Tommy's Birmingham centre to help pave the way towards better maternity care

We are pleased that Birmingham, where part of Tommy’s National Miscarriage Centre is based, will be one of the first places to implement new changes to improve maternity care across the country.

The Government has established The Maternity Transformation Programme which is working to implement the recommendations of the Better Lives Report – the aim is to improve antenatal services by giving parents more choice about where they give birth and importantly making pregnancy and birth safer for everyone. An important part of making changes in the NHS is to test them in a few areas, learn about how it works in practice, before rolling out to all of the NHS. 

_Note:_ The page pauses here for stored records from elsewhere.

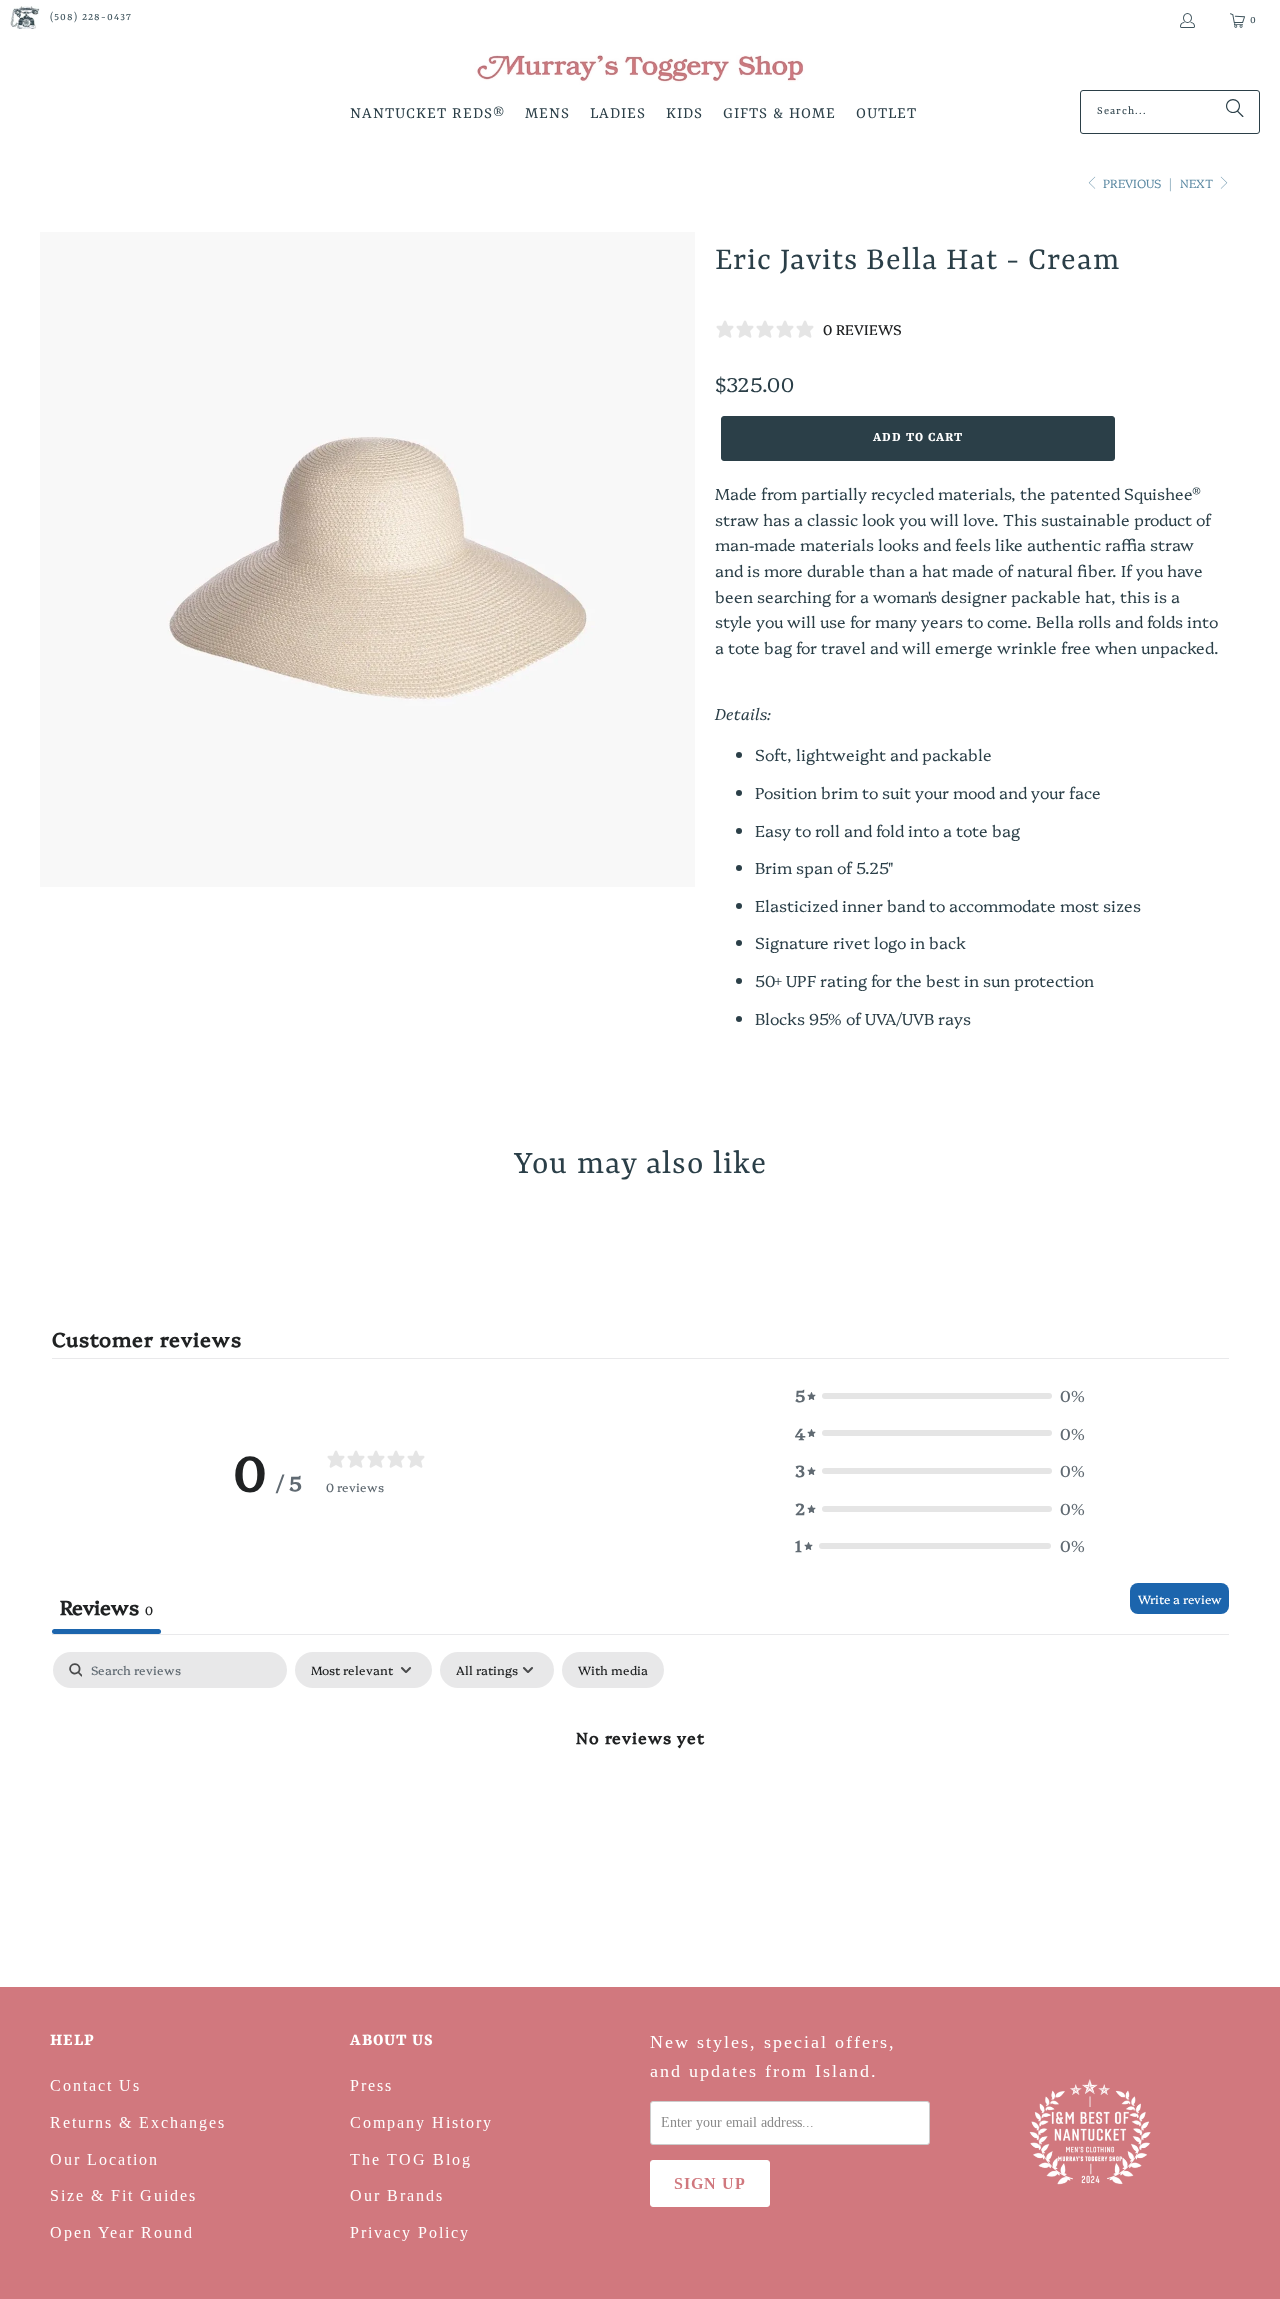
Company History (421, 2122)
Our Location (104, 2159)
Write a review (1179, 1598)
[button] (427, 115)
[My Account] (1186, 20)
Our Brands (397, 2195)
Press (371, 2085)
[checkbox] (613, 1670)
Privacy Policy (410, 2232)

Seven areas have been selected to test how better care might be delivered in pregnancy and these are:

Birmingham and Solihull

Cheshire and Merseyside

Dorset

North Central London

North West London

Somerset

Surrey Heartlands

We’re delighted that one of the test areas is in Birmingham where Tommy’s newest centre focusing on early miscarriage is based.

So what’s going to be different?

  • Using small teams of midwives to offer greater continuity of care to women – it is hoped that your midwife getting to know you better will improve the care you receive and help identify any potential problems much sooner.
  • Creating single points of access to a wider range of maternity services – this will give your midwife easier access to a wide range of experts who can help you in your pregnancy.
  • Making better use of electronic records to provide more joined up care – this will help the health professionals caring for you to understand more about your total health care needs not just your pregnancy health needs.
  • Improving postnatal care – this should give parents greater support as they adjust to parenting a baby.
  • Providing better personalised care planning – this should give parents greater choice about where they give birth whether that’s in an obstetric unit, a midwifery led unit or at home.

The changes are designed to help reduce stillbirth and neonatal death and there is evidence from other countries that continuity of care (seeing the same midwife) has reduced pre-term birth so we’ll keep you updated about progress with this exciting initiative.